I dati confermano il profilo rischio-beneficio positivo del medicinale  anticoagulante, ma sono necessarie modifiche alle informazioni del prodotto per fornire indicazioni più chiare.

L'Ema ha raccomandato di aggiornare le informazioni del faramco anticoagulante dabigatran, al fine di dare indicazioni più chiare ai medici e ai pazienti su come ridurre e gestire il rischio di sanguinamento. Il sanguinamento è una ben nota complicanza di tutti i farmaci anticoagulanti e dabigatran è stato quindi tenuto sotto stretta sorveglianza dal Comitato per i Prodotti Medicinali per Uso Umano (CHMP) dell’Agenzia Europea per i Medicinali (EMA) fin dalla sua autorizzazione iniziale.

Dabigatran è un anticoagulante (un farmaco che impedisce la coagulazione del sangue). Viene prescritto agli adulti sottoposti ad interventi di sostituzione dell'anca o del ginocchio per prevenire eventi tromboembolici venosi ed anche ai pazienti con fibrillazione atriale non-valvolare per prevenire ictus ed embolia sistemica.

La raccomandazione del CHMP di aggiornare le informazioni sul prodotto consegue alla valutazione di tutti i dati disponibili, inclusi i dati di sorveglianza post-marketing, su dabigatran e il rischio di emorragie gravi o fatali. Il Comitato ha rilevato che la frequenza con cui avvengono sanguinamenti fatali con dabigatran rilevata da dati post-marketing è stata significativamente inferiore rispetto a quella osservata negli studi clinici che hanno supportato l'autorizzazione del medicinale, ma ritiene che questo aspetto deve comunque essere tenuto sotto stretta sorveglianza.

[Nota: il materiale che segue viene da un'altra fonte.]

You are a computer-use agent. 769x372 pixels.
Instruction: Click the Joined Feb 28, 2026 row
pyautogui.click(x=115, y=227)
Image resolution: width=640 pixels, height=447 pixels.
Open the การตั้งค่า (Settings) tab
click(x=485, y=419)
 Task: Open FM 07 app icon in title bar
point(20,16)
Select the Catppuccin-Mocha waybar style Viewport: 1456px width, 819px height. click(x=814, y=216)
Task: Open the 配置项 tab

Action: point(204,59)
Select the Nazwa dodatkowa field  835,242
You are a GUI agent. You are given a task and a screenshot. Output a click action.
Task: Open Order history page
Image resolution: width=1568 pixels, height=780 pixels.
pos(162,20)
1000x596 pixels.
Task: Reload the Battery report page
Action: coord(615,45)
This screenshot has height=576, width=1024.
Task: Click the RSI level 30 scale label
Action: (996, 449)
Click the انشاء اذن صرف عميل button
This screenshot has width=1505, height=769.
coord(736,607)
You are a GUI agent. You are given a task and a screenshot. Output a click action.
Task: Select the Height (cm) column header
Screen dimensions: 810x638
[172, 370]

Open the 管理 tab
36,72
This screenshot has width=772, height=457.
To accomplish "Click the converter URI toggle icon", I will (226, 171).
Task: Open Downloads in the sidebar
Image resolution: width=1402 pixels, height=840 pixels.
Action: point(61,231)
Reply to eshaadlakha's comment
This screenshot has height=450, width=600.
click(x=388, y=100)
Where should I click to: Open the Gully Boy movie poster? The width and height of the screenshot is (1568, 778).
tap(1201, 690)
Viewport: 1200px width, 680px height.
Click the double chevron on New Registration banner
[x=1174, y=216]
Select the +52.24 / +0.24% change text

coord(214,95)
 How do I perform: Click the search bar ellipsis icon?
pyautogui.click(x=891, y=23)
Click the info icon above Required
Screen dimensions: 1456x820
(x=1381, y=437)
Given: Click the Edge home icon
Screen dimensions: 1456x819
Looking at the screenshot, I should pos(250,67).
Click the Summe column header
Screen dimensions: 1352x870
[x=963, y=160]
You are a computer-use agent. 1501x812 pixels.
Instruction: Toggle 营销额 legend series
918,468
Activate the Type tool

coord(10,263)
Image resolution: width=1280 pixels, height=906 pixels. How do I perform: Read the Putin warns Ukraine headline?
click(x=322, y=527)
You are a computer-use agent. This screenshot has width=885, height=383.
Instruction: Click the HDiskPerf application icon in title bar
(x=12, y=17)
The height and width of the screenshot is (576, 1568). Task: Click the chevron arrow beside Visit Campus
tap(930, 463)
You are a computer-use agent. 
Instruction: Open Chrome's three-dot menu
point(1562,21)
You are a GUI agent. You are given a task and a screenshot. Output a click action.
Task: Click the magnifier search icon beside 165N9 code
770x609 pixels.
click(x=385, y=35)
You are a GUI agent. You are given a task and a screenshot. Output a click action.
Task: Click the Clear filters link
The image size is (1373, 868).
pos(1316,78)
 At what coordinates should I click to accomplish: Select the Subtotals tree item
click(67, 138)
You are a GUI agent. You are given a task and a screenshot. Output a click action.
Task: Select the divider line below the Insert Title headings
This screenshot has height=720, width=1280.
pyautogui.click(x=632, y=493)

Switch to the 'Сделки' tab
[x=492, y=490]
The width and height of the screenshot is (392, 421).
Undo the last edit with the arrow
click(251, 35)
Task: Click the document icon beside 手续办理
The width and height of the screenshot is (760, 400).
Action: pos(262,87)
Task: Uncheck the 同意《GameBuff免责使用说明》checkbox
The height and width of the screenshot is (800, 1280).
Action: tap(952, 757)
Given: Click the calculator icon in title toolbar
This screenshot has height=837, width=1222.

Sulla base delle evidenze disponibili, il CHMP ha concluso che i benefici di dabigatran continuano a superare i suoi rischi e che rimane un'importante alternativa ad altri agenti fluidificanti del sangue.

Tuttavia, le raccomandazioni a medici e pazienti dovrebbero essere aggiornate e rafforzate allo scopo di fornire indicazioni più chiare sul miglior uso del medicinale. Ciò include indicazioni più specifiche su quando Dabigatran non deve essere utilizzato così come consigli su come gestire i pazienti e invertire l'effetto anticoagulante di dabigatran se si verifica una emorragia.

I pazienti che stanno assumendo Dabigatran, o qualsiasi altro anticoagulante, devono essere consapevoli che sono esposti ad un aumentato rischio di sanguinamento. Se durante il trattamento cadono o si feriscono, soprattutto se colpiscono la testa, devono richiedere cure mediche urgenti.

L'Agenzia Europea per i Medicinali ha realizzato un documento di domande e risposte per i pazienti e per gli operatori sanitari che fornisce informazioni più dettagliate sulle raccomandazioni del Comitato per i Prodotti Medicinali per Uso Umano (CHMP).

Una decisione della Commissione Europea su questa opinione sarà rilasciata nei tempi dovuti.